▶ **YOUR ASSIGNMENT**: Set down, word for word, each line from the top of the data through the line that has "You are a computer-use agent."; omit every picture.

*** RECORDED DATA ***

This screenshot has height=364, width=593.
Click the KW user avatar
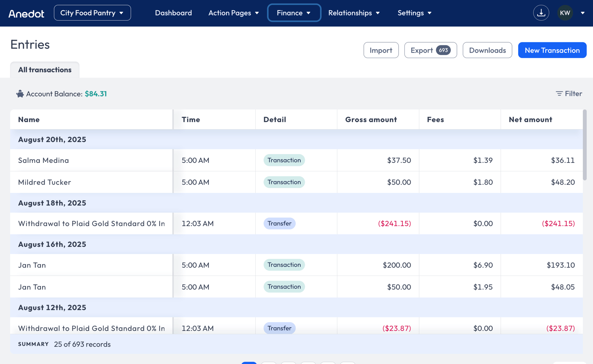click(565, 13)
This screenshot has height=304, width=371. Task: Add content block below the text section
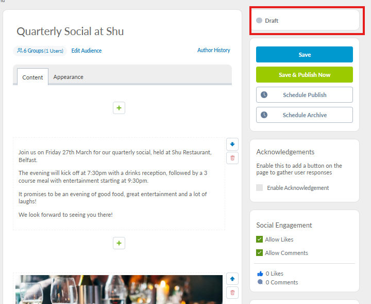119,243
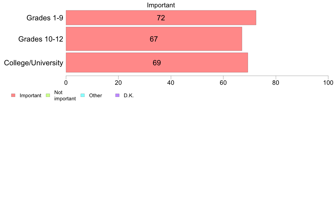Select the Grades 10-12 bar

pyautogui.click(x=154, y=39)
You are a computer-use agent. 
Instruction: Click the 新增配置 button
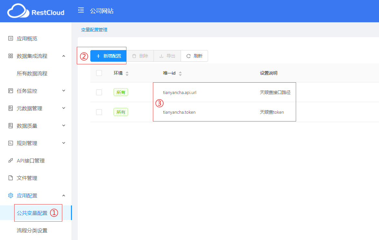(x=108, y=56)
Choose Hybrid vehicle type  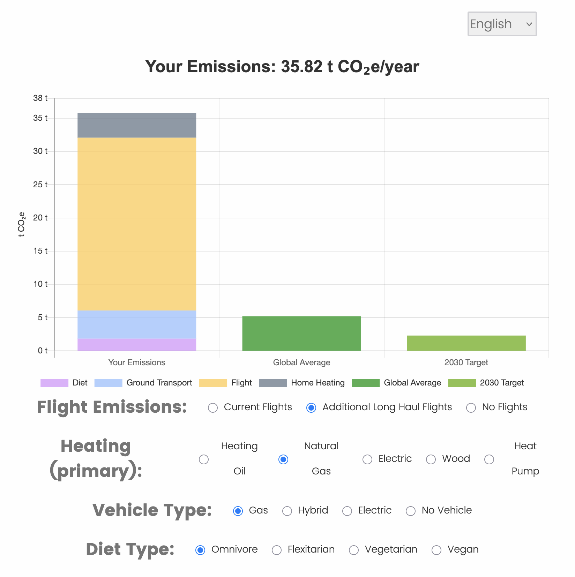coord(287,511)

***

▶ **TASK SOLUTION**:
This screenshot has height=364, width=593.
Click the KW user avatar
click(565, 13)
This screenshot has height=304, width=371. Task: Add content block below the text section
119,243
Select the Grades 10-12 bar

pyautogui.click(x=154, y=39)
You are a computer-use agent. 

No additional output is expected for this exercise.